**GOAL**
Rewrite the listing from the line containing "You are a computer-use agent. The" through the line containing "Viewport: 474px width, 267px", updating "French" to "Spanish" and keeping everything else in those lines unchanged.

Data listing
..........
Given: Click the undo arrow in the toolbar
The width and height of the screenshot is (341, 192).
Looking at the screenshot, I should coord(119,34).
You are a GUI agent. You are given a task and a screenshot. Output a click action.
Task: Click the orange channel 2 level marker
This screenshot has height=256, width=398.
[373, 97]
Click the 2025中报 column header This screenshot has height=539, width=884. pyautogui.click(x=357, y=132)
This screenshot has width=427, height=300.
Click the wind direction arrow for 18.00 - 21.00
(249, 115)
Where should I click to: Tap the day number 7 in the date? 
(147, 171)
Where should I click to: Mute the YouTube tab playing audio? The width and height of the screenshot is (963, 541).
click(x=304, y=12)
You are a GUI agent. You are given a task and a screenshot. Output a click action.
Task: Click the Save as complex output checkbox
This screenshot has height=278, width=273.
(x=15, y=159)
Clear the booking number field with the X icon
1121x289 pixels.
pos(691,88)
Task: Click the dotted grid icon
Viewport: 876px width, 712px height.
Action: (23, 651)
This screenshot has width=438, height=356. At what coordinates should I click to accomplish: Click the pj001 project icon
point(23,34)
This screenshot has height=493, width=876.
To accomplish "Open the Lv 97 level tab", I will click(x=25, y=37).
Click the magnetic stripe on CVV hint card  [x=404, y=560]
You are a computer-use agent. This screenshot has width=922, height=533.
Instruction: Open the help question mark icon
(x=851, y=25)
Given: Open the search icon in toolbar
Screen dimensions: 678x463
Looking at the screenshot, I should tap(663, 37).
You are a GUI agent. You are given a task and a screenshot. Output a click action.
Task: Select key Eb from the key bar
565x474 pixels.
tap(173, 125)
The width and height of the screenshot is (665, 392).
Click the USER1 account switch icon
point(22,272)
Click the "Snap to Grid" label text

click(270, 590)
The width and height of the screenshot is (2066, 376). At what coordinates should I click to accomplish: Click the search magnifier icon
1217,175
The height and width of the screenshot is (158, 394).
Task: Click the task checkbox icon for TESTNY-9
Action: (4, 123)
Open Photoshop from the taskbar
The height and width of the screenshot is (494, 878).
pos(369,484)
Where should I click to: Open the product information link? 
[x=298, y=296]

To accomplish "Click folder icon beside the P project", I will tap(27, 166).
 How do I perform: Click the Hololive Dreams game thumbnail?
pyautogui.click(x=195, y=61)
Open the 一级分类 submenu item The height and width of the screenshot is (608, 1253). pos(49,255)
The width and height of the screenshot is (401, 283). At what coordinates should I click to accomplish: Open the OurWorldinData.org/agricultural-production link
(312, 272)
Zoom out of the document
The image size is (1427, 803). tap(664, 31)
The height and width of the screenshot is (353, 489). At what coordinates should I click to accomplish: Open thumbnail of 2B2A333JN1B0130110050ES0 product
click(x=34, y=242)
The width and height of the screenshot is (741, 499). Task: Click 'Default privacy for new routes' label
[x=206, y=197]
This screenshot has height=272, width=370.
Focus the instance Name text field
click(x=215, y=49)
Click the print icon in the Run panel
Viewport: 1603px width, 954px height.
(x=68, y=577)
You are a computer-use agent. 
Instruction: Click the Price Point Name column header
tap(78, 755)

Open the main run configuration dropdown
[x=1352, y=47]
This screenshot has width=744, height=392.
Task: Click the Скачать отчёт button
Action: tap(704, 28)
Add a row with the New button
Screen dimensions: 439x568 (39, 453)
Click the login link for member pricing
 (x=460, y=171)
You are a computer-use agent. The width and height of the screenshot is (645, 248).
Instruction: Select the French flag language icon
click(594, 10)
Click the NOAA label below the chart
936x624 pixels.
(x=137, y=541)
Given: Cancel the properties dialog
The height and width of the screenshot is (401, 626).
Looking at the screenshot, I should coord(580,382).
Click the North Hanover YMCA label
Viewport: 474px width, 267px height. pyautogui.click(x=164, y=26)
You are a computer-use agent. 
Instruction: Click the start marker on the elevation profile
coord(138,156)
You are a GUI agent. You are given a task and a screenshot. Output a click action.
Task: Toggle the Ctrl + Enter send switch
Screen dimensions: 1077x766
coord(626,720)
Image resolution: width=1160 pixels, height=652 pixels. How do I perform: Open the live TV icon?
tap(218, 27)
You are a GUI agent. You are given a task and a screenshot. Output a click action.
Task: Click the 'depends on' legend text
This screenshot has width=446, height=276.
..........
**THE RESPONSE**
You are a computer-use agent. The width and height of the screenshot is (645, 248).
Instruction: Select the Spanish flag language icon
click(594, 10)
Click the NOAA label below the chart
936x624 pixels.
(x=137, y=541)
Given: Cancel the properties dialog
The height and width of the screenshot is (401, 626).
Looking at the screenshot, I should coord(580,382).
Click the North Hanover YMCA label
Viewport: 474px width, 267px height. pyautogui.click(x=164, y=26)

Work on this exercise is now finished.